━━━━━ Fragmento proporcionado ━━━━━

# Happy Father's Day



## Lancel0t

Happy Father's Day to all fathers here in WRF and to all our Fathers.


----------



## funnydeal

¡¡¡  Felicidades a todos los papás !!!​


----------



## Artrella

*    Para todos los papis de  WR....      *


----------



## Whodunit

Huh? Is it Father's Day in Argentina and in the Philippines today? In Germany it was on May 5th.   

*Happy Father's Day to all daddies, though.*​


----------



## lauranazario

¡Felicidades a todos los Foreros que tienen el honor de ser padres... y felicidades a todos nosotros (sin distinción de género) los que tenemos padres, abuelos, tíos, suegros o padrinos con quienes celebrar hoy! 

Un cálido abrazo,
LN


----------



## rayb

lauranazario said:
			
		

> ¡Felicidades a todos los Foreros que tienen el honor de ser padres... y felicidades a todos nosotros (sin distinción de género) los que tenemos padres, abuelos, tíos, suegros o padrinos con quienes celebrar hoy!

━━━━━ Conjunto de datos ━━━━━

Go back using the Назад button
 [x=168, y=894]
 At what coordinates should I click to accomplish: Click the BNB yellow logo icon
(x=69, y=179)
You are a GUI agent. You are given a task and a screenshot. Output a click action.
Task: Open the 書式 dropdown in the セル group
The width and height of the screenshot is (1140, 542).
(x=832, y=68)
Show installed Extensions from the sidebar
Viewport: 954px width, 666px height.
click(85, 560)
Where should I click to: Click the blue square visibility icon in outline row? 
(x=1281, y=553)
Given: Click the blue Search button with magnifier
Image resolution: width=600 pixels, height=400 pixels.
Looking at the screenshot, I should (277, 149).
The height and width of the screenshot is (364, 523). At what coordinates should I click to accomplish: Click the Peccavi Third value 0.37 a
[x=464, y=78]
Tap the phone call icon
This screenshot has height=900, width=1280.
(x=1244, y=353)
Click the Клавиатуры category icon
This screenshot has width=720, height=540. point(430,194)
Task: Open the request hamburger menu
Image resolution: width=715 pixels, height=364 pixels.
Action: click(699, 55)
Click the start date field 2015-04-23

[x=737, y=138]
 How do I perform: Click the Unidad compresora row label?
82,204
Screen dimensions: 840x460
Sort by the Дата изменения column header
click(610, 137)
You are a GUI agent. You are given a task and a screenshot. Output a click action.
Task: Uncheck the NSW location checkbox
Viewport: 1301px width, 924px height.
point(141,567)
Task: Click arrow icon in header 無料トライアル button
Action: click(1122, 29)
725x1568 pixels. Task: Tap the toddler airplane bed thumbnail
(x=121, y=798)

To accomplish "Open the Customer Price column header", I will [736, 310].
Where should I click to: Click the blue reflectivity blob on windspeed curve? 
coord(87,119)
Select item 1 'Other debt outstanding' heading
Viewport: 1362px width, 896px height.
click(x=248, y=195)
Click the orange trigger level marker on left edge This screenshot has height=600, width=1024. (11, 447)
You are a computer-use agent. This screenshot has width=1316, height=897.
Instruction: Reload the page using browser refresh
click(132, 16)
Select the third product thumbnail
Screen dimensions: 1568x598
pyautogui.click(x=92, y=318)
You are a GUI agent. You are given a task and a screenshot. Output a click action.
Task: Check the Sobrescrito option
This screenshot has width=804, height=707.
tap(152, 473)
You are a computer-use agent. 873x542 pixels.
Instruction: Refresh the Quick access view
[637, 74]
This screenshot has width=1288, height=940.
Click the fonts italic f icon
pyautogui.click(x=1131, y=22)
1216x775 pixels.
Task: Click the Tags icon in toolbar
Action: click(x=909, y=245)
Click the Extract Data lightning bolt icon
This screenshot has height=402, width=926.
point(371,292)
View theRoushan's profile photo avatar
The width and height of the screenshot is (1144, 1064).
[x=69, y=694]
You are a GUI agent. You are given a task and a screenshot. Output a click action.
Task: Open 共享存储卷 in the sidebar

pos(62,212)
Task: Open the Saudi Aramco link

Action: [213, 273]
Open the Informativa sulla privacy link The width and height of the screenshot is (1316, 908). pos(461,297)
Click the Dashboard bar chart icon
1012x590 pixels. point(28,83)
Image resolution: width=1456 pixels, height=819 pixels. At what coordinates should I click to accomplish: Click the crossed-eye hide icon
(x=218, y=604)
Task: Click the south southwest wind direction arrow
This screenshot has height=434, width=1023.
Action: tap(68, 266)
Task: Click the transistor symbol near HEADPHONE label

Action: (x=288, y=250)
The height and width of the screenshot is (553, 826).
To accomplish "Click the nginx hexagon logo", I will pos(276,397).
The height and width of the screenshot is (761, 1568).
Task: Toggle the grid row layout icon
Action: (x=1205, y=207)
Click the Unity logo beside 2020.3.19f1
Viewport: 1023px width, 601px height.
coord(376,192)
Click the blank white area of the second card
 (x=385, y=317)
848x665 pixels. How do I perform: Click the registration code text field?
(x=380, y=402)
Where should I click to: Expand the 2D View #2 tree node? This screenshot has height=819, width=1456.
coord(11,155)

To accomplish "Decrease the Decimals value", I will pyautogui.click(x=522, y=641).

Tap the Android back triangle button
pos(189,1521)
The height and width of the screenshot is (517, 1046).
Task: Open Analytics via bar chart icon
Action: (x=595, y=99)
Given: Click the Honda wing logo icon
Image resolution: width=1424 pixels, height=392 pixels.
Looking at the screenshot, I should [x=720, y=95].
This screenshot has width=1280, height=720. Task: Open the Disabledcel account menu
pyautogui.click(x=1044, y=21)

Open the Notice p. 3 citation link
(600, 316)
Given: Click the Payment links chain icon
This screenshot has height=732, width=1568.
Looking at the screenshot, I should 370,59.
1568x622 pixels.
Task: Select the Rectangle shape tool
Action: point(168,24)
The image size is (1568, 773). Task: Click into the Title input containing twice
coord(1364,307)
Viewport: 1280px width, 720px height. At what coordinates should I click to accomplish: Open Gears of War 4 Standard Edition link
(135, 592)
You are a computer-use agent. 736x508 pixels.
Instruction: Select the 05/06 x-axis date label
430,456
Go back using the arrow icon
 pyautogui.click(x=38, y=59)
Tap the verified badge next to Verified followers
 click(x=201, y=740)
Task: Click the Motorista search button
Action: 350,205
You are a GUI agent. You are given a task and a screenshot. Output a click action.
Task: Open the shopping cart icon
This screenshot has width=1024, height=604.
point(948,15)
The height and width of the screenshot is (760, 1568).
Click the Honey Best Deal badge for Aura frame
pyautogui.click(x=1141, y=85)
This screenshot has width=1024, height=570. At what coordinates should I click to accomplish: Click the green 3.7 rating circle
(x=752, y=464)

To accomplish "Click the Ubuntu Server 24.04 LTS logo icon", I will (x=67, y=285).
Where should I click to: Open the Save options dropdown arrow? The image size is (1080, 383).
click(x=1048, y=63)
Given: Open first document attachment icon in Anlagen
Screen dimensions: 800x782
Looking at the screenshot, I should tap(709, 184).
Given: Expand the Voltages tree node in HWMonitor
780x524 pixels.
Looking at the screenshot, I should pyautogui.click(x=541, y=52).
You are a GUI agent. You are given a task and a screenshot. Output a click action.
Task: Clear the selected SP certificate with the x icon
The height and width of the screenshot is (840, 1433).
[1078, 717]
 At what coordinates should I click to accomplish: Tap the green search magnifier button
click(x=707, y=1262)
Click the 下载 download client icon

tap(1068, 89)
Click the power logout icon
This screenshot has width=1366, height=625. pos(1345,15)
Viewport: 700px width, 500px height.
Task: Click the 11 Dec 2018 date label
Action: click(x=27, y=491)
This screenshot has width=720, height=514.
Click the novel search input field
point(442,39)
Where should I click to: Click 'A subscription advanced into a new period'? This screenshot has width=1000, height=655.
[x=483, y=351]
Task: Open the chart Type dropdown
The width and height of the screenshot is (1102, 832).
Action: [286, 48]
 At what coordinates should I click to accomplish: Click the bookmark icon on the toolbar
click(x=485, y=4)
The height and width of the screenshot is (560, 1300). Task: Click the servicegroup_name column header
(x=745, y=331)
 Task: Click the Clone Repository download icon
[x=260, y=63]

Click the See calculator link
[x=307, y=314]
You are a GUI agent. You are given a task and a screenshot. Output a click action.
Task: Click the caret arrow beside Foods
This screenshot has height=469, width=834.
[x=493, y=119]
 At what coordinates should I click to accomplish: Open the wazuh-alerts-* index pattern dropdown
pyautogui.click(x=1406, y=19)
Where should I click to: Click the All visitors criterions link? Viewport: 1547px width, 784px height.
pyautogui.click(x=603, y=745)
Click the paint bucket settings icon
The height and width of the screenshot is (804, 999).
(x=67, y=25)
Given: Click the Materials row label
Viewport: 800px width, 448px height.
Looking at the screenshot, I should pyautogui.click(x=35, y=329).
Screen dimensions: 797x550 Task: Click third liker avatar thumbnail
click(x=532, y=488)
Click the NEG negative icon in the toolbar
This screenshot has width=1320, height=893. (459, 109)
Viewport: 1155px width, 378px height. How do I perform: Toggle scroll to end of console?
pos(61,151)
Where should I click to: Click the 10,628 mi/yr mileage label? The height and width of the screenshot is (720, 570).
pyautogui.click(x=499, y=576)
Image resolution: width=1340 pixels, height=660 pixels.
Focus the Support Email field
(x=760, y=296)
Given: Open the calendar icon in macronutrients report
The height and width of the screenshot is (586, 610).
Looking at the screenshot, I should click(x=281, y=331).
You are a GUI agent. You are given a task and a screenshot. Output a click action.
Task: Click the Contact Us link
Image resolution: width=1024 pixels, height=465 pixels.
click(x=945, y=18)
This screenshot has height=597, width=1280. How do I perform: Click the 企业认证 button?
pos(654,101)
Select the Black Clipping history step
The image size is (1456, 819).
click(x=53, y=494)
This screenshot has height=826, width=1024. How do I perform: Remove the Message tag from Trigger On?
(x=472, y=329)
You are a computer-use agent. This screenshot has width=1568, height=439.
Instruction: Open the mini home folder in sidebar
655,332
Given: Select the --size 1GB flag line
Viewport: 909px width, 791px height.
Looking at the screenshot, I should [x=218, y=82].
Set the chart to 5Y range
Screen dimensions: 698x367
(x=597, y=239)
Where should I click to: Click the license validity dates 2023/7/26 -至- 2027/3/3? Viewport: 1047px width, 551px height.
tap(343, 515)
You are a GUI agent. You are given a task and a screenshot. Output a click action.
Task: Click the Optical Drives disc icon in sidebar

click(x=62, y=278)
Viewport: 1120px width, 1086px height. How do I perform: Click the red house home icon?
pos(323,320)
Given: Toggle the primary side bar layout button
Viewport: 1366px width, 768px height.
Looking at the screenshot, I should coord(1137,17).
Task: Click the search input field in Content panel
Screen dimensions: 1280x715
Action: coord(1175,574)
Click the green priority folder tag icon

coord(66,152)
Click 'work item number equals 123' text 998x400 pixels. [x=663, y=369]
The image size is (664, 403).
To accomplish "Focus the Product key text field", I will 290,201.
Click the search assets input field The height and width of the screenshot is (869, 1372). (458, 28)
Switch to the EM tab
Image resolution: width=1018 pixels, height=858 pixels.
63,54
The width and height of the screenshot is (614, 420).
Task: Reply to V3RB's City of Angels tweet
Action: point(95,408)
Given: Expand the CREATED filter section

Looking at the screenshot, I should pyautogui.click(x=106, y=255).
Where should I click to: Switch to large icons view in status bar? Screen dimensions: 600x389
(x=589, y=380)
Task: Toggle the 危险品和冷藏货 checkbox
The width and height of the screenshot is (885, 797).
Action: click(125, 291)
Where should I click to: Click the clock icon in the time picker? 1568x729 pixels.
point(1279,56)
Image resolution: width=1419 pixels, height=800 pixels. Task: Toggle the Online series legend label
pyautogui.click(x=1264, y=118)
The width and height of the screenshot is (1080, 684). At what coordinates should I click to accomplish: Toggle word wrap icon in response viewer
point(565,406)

━━━━━

Qué se pide –
#1 Transcribe del hilo sobre el Día del Padre el pasaje que va de "## Artrella" a "on May 5th.".
#2 Según el hilo sobre el Día del Padre, ¿en qué fecha fue el Día del Padre en Alemania?
#3 Decide si cada afirmación concuerda con el hilo sobre el Día del Padre. Responde sí o no y cita entre comillas las palabras exactas del hilo que lo deciden. (a) Whodunit dice que en Alemania el Día del Padre fue el 5 de mayo. (b) lauranazario felicita únicamente a los foreros que son padres. (c) funnydeal escribe su felicitación en inglés.

Respuestas finales –
#1
## Artrella

*    Para todos los papis de  WR....      *


----------



## Whodunit

Huh? Is it Father's Day in Argentina and in the Philippines today? In Germany it was on May 5th.

#2 Fue el 5 de mayo.

#3
(a) Sí: "In Germany it was on May 5th."
(b) No: "y felicidades a todos nosotros (sin distinción de género) los que tenemos padres"
(c) No: "Felicidades a todos los papás"